#### ASSIGNMENT:
Search the entries for the word "computer" and report each line that has it.

#### SOURCE MATERIAL:
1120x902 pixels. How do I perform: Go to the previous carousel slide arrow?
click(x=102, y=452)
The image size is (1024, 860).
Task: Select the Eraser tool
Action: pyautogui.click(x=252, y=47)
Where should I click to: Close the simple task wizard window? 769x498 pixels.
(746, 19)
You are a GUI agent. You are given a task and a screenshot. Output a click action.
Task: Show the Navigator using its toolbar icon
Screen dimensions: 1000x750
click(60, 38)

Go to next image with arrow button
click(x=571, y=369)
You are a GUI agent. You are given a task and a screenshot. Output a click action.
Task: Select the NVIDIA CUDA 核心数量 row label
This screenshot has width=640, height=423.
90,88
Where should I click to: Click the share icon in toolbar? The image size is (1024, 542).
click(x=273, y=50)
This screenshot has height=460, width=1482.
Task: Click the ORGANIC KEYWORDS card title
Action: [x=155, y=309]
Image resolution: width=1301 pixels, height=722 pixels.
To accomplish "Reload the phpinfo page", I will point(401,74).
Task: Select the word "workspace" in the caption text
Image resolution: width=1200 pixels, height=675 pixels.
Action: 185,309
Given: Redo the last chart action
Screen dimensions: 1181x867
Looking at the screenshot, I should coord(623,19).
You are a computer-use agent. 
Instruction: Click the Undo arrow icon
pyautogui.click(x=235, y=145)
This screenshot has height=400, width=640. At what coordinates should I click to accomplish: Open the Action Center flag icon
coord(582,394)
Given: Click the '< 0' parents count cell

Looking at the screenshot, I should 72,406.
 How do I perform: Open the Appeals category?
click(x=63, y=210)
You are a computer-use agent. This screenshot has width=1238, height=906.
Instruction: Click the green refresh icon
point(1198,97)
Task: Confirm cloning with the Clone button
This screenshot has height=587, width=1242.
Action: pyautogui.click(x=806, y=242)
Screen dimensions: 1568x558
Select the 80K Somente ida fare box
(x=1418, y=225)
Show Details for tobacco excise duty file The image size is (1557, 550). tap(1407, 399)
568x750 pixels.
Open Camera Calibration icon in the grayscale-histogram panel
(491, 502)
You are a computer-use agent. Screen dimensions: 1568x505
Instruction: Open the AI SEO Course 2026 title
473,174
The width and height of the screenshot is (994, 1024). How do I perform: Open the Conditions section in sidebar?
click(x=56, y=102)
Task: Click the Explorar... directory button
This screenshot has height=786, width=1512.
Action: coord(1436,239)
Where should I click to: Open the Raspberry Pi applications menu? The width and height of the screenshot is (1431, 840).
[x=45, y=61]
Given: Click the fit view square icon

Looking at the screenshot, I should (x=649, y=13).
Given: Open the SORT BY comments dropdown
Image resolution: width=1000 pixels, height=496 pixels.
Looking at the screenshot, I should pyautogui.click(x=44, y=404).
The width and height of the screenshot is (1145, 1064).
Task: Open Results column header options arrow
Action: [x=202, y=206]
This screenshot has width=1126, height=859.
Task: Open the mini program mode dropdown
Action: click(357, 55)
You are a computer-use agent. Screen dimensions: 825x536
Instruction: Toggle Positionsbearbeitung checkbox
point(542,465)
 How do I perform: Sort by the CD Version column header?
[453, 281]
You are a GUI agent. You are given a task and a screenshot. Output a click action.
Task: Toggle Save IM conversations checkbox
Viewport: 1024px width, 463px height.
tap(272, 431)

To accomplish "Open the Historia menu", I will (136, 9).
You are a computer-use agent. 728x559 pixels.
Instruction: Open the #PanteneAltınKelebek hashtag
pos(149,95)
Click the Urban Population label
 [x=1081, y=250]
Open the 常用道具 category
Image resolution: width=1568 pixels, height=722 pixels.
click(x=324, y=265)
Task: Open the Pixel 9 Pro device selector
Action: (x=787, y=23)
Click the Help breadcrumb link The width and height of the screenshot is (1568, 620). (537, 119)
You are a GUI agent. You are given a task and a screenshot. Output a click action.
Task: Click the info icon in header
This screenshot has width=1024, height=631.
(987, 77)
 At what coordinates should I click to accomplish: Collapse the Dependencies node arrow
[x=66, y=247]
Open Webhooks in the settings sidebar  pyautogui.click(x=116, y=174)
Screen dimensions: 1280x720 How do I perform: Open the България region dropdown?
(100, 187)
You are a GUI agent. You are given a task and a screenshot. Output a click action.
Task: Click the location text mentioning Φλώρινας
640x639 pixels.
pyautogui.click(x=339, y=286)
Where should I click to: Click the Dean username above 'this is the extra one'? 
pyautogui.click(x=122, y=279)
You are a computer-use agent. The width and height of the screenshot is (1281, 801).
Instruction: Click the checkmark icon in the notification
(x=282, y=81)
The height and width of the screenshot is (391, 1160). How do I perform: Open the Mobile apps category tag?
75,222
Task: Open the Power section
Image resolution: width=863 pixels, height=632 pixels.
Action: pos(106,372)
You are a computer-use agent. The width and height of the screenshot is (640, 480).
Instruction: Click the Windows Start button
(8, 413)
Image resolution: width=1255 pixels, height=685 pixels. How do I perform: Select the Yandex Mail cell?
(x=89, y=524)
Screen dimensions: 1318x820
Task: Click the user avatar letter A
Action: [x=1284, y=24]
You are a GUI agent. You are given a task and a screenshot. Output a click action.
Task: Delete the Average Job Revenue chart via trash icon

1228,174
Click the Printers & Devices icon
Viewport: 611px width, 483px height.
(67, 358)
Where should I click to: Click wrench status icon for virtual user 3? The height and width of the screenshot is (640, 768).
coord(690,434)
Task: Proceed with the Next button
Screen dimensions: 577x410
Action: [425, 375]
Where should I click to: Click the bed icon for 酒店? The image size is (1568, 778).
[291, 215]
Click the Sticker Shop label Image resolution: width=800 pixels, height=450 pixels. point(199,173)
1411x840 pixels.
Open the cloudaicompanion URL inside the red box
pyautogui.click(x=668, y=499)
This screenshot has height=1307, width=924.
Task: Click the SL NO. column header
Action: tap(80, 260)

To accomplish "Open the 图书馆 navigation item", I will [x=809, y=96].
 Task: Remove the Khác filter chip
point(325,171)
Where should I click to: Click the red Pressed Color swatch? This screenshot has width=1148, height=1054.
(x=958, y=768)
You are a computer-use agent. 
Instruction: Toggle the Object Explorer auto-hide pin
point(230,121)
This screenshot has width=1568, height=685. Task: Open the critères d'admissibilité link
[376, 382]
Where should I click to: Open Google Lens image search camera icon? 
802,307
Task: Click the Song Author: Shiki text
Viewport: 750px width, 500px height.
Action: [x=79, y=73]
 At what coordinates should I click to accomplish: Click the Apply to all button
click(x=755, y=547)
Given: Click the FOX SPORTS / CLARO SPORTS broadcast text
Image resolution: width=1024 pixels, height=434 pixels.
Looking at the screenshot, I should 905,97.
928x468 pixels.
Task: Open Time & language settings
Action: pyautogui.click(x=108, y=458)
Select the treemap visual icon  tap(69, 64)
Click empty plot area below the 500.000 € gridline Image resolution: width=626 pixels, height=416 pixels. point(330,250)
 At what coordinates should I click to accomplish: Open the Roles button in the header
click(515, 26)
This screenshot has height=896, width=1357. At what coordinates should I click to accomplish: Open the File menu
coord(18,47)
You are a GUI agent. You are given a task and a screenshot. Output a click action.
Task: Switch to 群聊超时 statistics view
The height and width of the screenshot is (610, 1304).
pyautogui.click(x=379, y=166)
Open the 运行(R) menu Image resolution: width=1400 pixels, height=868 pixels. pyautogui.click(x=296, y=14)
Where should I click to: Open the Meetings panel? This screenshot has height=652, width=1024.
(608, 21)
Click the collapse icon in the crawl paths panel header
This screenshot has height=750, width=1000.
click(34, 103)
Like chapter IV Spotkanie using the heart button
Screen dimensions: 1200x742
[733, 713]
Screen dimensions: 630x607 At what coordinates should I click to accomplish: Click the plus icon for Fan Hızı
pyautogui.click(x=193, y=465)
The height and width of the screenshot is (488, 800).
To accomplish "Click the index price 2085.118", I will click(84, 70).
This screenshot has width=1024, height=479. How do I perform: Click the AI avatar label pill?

#### TASK ANSWER:
You are a computer-use agent. 
You are a computer-use agent. This screenshot has width=1238, height=906.
You are a computer-use agent. Screen dimensions: 1568x505
You are a computer-use agent. Screen dimensions: 825x536
You are a computer-use agent. 728x559 pixels.
You are a computer-use agent. The width and height of the screenshot is (1281, 801).
You are a computer-use agent. The width and height of the screenshot is (640, 480).
You are a computer-use agent. 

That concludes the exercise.